Donal Hickey: Best blackberry season in years, isn't it?

There's a bumper crop of blackas on the brambles this year thanks to a great summer — scroll down for recipes for blackberry gin and blackberry drizzle cake
Donal Hickey: Best blackberry season in years, isn't it?

Blackberry-stained hands from picking a bumper crop. Cork city, Sunday, August 31. Pictures: Larry Cummins

The blackberry season is well underway and heavily-laden brambles (briars) provide evidence of a bumper crop this year, probably due to the excellent summer weather.

But, if you haven’t been out picking yet, don’t worry. Still green and red berries that are still  will ripen in autumn days, extending the supply for a few more weeks.

It’s a cherished annual custom. There’s a sense of time-travel à la Alice Taylor to childhood days when we took to the fields bearing buckets and pans towards the end of the school summer holidays.

Blackberries on the bramble, Cork
Blackberries on the bramble, Cork

The berries were then turned into delectable jams, pies and crumbles. And isn’t it hard to resist eating blackberries — sometimes called ‘blackas’ in Cork — in a raw state, so to speak, as you move along the ditches… lovely, juicy and sweet!

Our collection area this year was in the heart of that rolling, fertile countryside around Dunderrow, between Kinsale and Innishannon, County Cork, where we were happy to pass on an old tradition to a new generation. We also came upon a few wild raspberries.

There’s a visceral joy in collecting wild fruit for free, dating to an era when we didn’t have the abundant supplies of imported fruits and berries available in Ireland today. Blackberry is as healthy as you’ll get — low-calorie, low-fat, high-fibre, and a source of vitamins C and K.

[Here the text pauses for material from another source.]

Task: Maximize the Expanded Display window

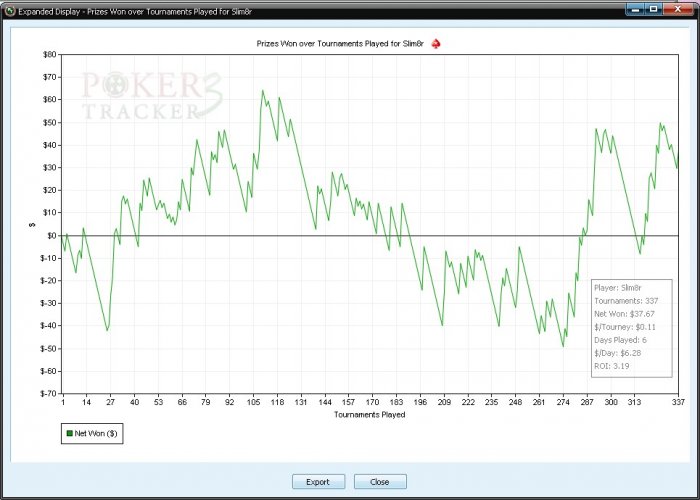Action: pyautogui.click(x=653, y=8)
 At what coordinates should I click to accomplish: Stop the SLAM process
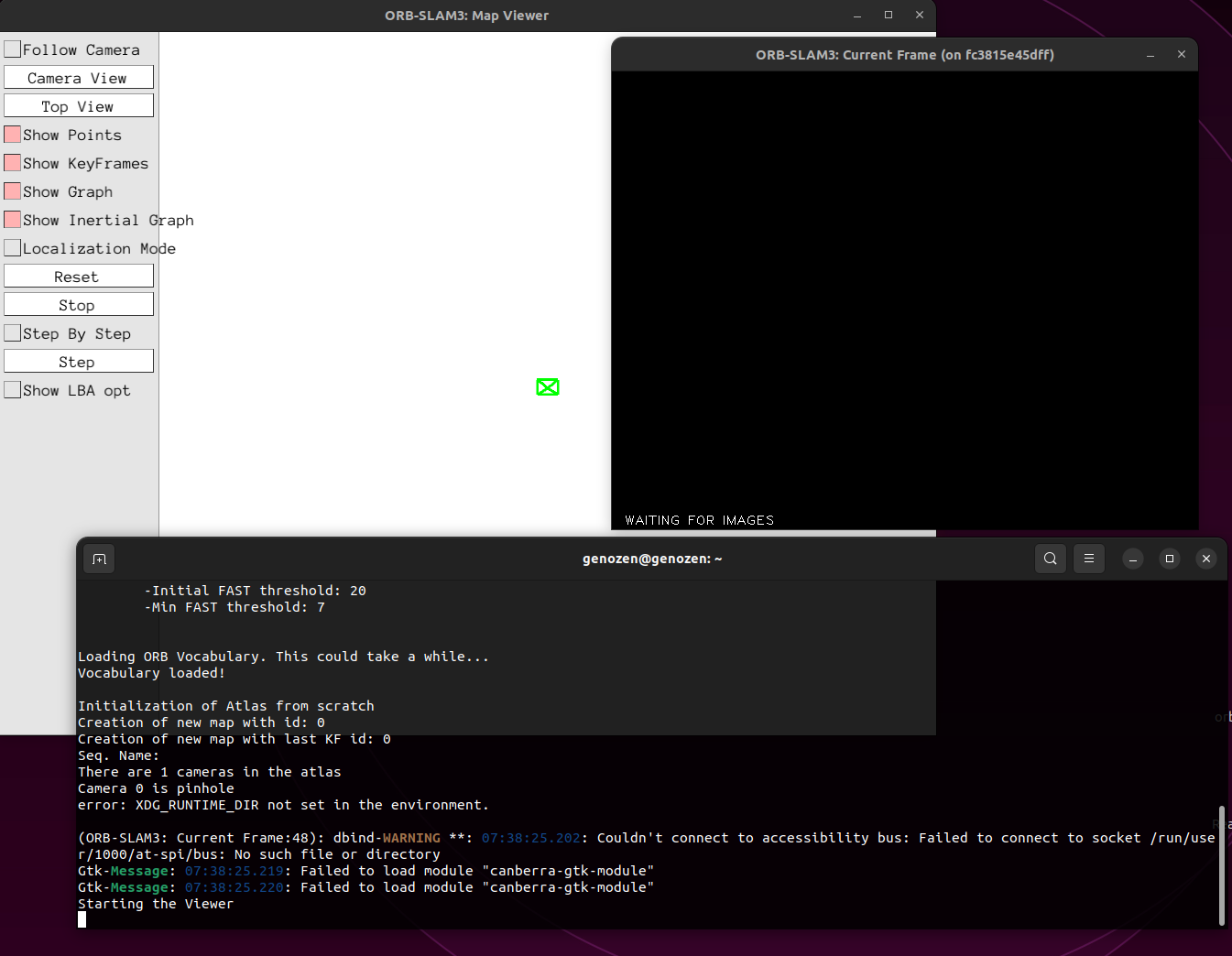(x=78, y=304)
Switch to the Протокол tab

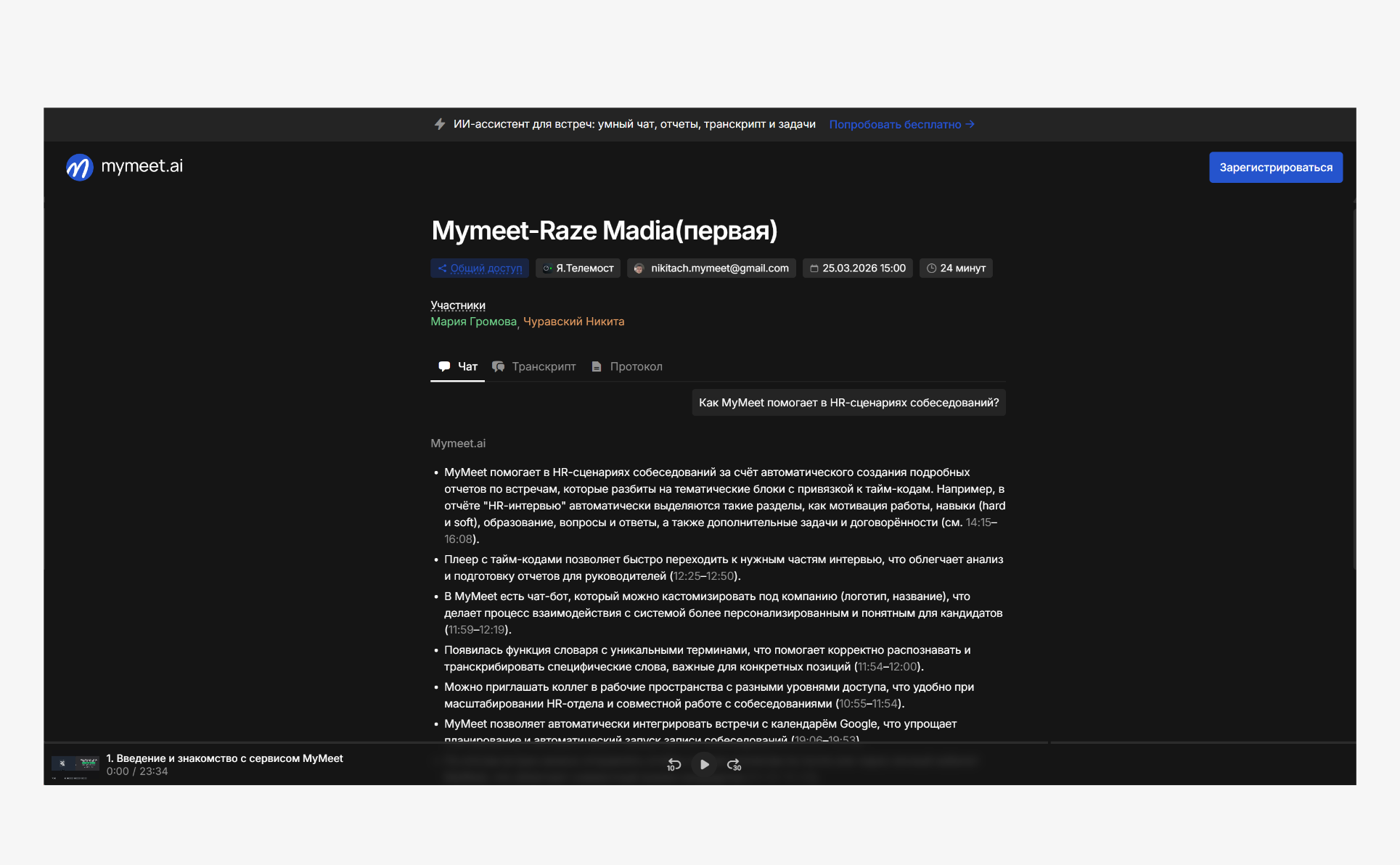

The bramble is a tough shrub, forming broad thickets and providing good, natural fencing. It’s prickly and can draw blood from fingers if you don’t accurately target the berries you’re picking.

Sméara dubha
Sméara dubha

Nor are the people from the ‘otherworld’ supposed to be far away. In folklore, we’re told the fairies can hang around the thorny briars which offer protective cover of their sacred spaces.

Eminent UCC food historian Regina Sexton says the blackberry is of "notable cultural significance" in Irish life, not least because it evokes all sorts of nostalgia.

Writing in RTÉ’s Brainstorm, she says that, in comparison to other seasonal wild purple fruits, like bilberries, elderberries and sloes, blackberries were easy to find, identify and collect. All of which made them the quintessential representative of wild summer and autumn fruits.

“With their high and aromatic taste profile and versatile culinary uses, blackberrying was emblematic of childhood and it brought a sense of agency to children's activities and endowed pickers with a bank of emotive memories."

This is also shown in the national schools folklore collection from the 1930s, with one pupil, Betty Connell, of Ardura Beg, Ballydehob, County Cork, saying people made superb wines from sloes, blackberries, dandelions, elderberries, rhubarb and many others.

“My mother makes a delicious wine from sloes," she proudly added.